▸ **THE TASK**
Everything from the line that contains "Click the display name làng tiên cá" to the final line of the data, both ends included, must be set down exactly, apart from the pictures.
::::
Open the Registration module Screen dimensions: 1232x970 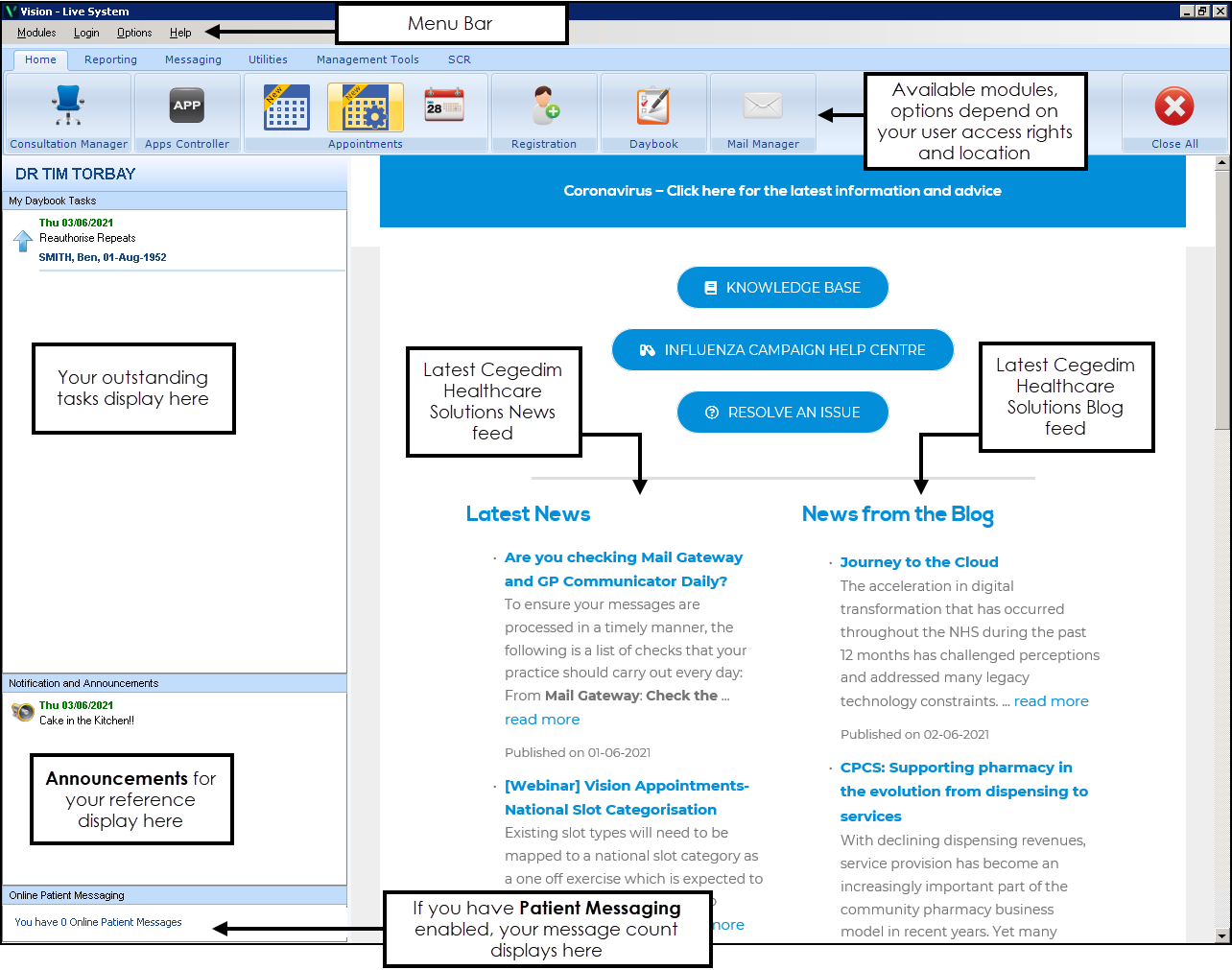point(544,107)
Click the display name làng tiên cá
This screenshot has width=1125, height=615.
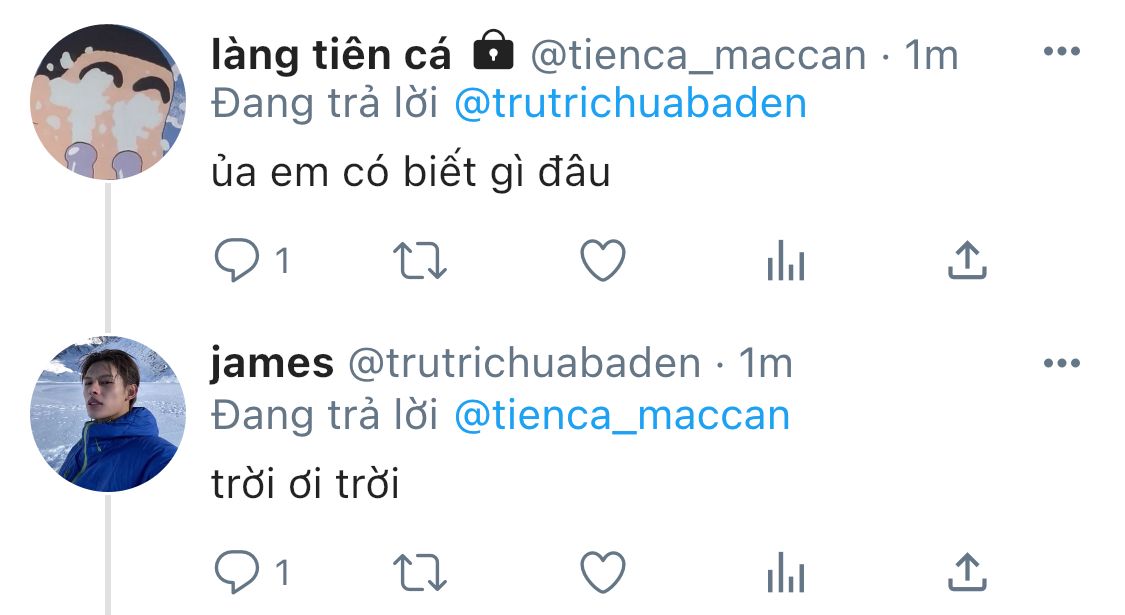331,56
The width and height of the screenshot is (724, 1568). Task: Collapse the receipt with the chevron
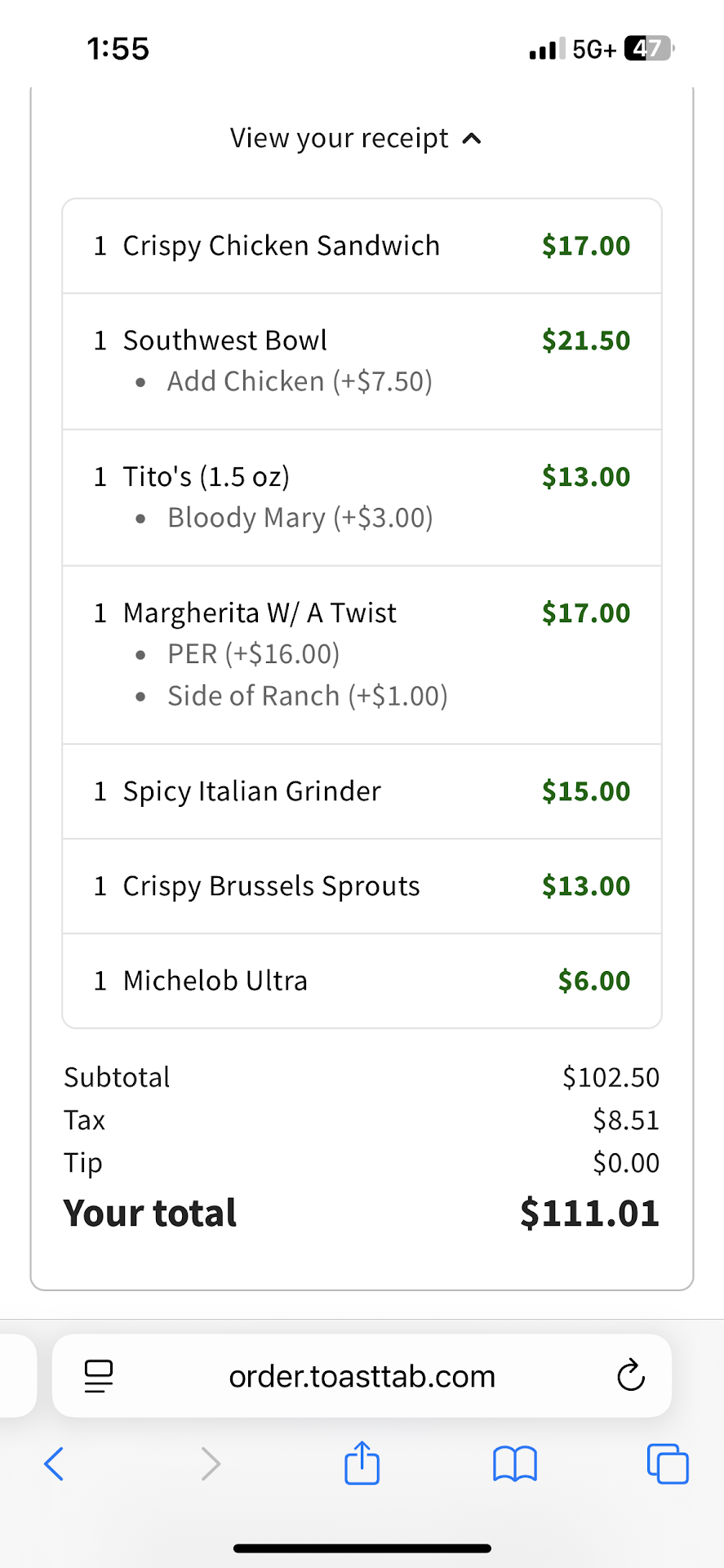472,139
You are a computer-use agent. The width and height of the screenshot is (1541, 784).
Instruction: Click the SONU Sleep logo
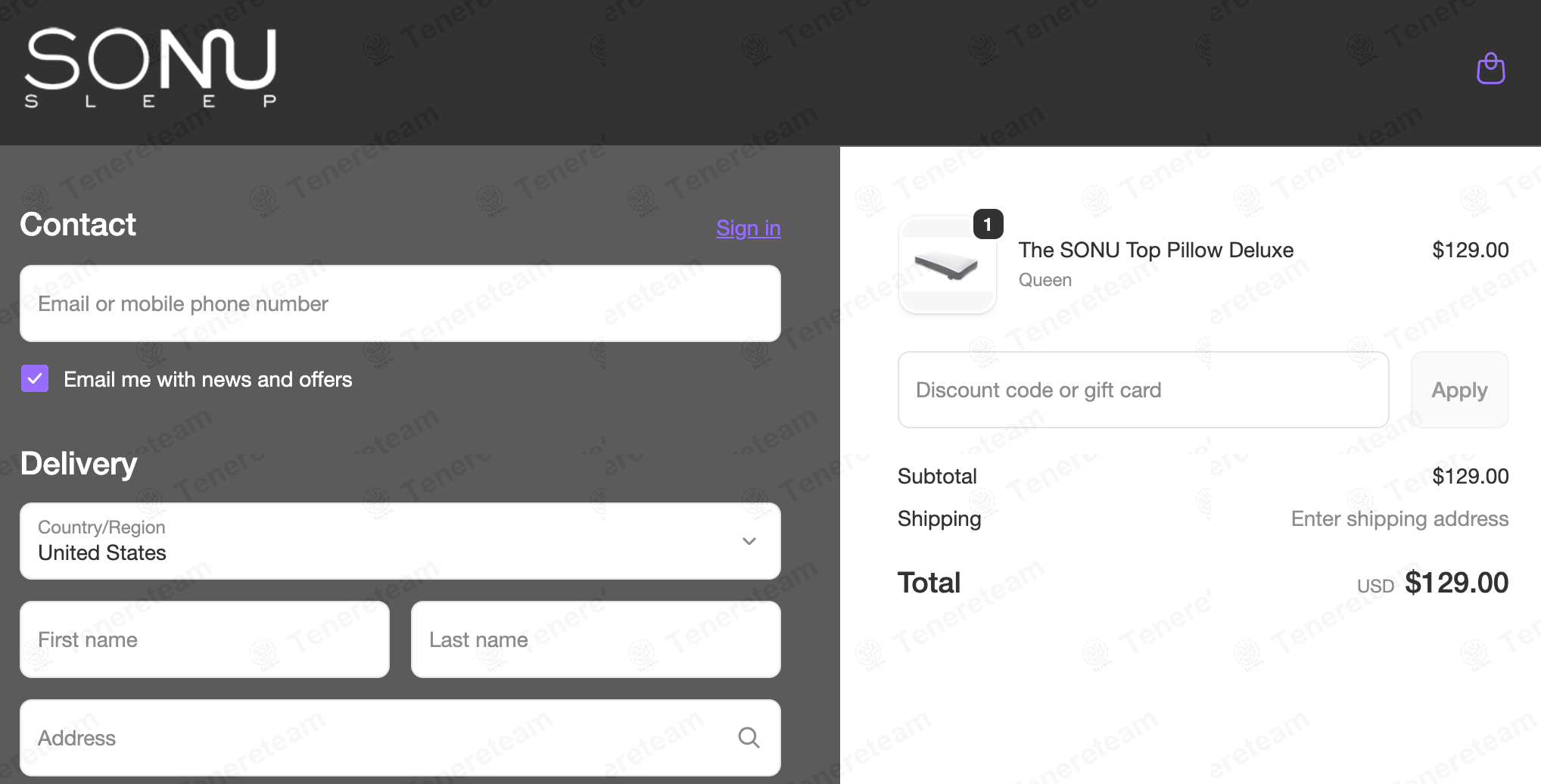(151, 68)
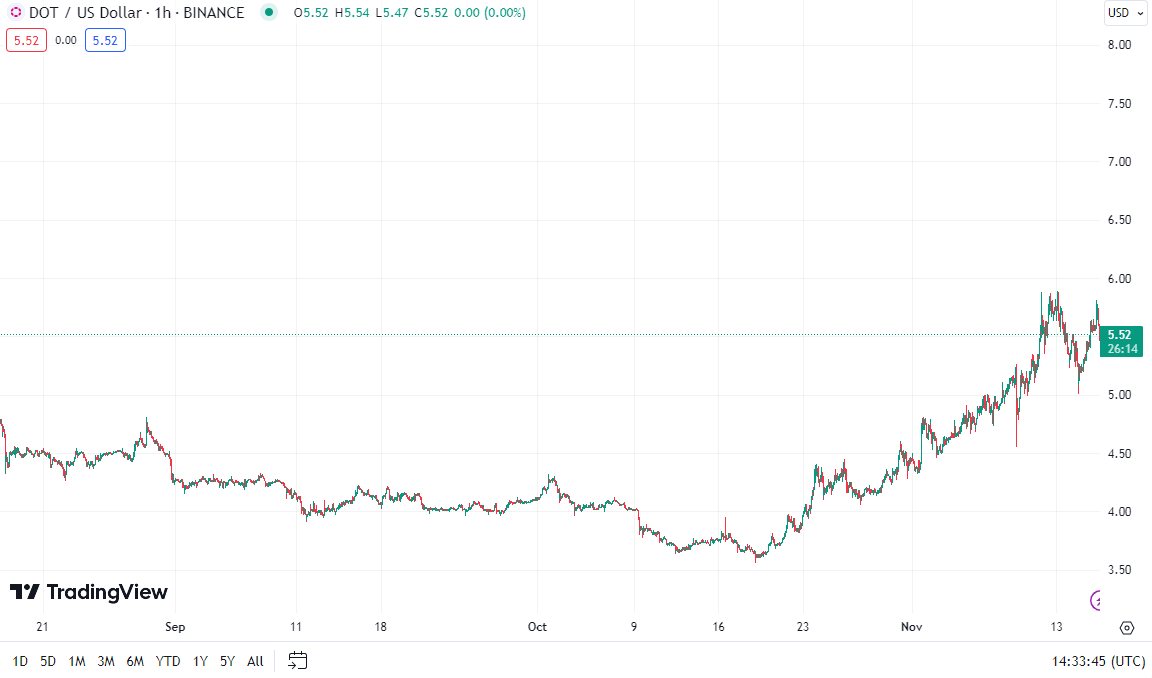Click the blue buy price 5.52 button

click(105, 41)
::::
▸ **RESULT OF THE EXERCISE**
Click the display name làng tiên cá
This screenshot has width=1125, height=615.
331,56
The width and height of the screenshot is (724, 1568). Task: Collapse the receipt with the chevron
472,139
You are a computer-use agent. The width and height of the screenshot is (1541, 784).
Instruction: Click the SONU Sleep logo
(151, 68)
Click the blue buy price 5.52 button

click(105, 41)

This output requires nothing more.